Meehan spent his first day on the job meeting with students. The day was choreographed, like the rollout of a slick product. Inside UMass Boston’s sleek new $114-million-dollar science complex, Meehan and Chancellor Keith Motley conducted a roundtable discussion with 16 students.
Meehan tried to show students that he understands where they’re coming from, stressing his working-class roots growing up in Lowell.
“Nine of us lived in the house and there was only one bathroom. You can imagine what it was like getting up in the morning with nine people trying to use the bathroom,” Meehan laughed. “But I believe this university gave whatever the skills, whatever the education I needed, to achieve my full potential, which is why I feel so passionate about this institution.”

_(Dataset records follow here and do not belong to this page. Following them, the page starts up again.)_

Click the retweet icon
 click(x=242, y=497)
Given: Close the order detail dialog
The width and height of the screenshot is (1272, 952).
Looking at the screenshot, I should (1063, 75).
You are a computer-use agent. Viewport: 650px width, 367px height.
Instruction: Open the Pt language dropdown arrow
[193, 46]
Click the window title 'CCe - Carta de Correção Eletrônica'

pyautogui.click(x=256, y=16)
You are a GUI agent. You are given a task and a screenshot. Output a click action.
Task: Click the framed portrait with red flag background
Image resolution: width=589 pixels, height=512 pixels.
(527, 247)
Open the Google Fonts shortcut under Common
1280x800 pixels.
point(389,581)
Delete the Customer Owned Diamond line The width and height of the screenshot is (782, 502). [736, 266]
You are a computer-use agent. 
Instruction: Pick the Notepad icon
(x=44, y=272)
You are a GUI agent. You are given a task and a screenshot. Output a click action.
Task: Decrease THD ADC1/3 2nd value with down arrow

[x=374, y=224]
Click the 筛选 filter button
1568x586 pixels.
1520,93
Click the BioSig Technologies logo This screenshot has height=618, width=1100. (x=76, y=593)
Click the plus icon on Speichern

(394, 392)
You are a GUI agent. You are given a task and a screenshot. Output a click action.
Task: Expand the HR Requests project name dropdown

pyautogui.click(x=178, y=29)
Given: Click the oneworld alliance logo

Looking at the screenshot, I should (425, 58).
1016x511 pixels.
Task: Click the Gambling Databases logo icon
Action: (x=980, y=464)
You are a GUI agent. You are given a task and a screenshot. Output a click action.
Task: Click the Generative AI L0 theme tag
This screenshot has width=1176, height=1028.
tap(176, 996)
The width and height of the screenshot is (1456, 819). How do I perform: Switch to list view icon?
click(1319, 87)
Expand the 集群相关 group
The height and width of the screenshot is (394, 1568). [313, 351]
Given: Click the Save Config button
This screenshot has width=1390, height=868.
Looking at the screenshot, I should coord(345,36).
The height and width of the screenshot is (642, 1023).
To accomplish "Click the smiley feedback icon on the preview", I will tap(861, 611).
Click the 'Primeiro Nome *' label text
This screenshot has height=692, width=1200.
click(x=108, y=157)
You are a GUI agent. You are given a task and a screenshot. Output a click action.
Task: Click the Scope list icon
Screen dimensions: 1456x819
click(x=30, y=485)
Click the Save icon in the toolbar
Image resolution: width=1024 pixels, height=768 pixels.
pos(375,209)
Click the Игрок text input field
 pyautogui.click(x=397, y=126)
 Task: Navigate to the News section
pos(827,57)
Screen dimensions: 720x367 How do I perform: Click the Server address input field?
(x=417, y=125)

Meehan said increasing access for low-income students will be among his top priorities. But, after a 5 percent tuition increase was recently approved by the university’s Board of Trustees, some of the students here say they are worried about taking on too much loan debt. Meehan promised to keep costs down.
“Affordability is really important and so is quality,” Meehan said. “I see UMass as high-quality institution, and I want to keep it high-quality.”
Meehan said he decided to begin his tenure visiting UMass Boston because of its diversity among students and faculty.
“I often time look at the lack of diversity of the faculty at colleges and universities across Massachusetts, throughout New England, and every time I read a study I see UMass Boston ranking among the tops. That’s what UMass is supposed to be all about,” said Meehan.
Students, like senior Yen Phan, urged Meehan to more closely integrate the entire UMass system. The 21-year-old from Dorchester asked Meehan how, as president, he plans to make all five campuses come together to create a better system overall.
“I think that collaborating among the campuses represents our biggest strength, and I’m gonna look for ways to do that even more,” answered Meehan.
After the event, Phan pointed out that Meehan didn’t fully answer her question.
“I think it was a really good answer, but I think I was looking for something along the lines of creating something so students and faculty could interact with each other,” said Phan.
Phan suggested a program where UMass students from across the state could meet on the Dorchester campus.
“Maybe take a class and interact, like having dorms at UMass Boston,” Phan said. “They can spend a month, two months, doing research in biology or business finance.”
Still, Phan said she appreciates having a new president who’s a UMass graduate.
“It’s great because he knows what it’s like to be one of the students from the UMass system,” said Phan.
Meehan clearly has his work cut out for him. His renewed focus on affordability and access comes as state funding for UMass has dropped 25 percent over the past 15 years.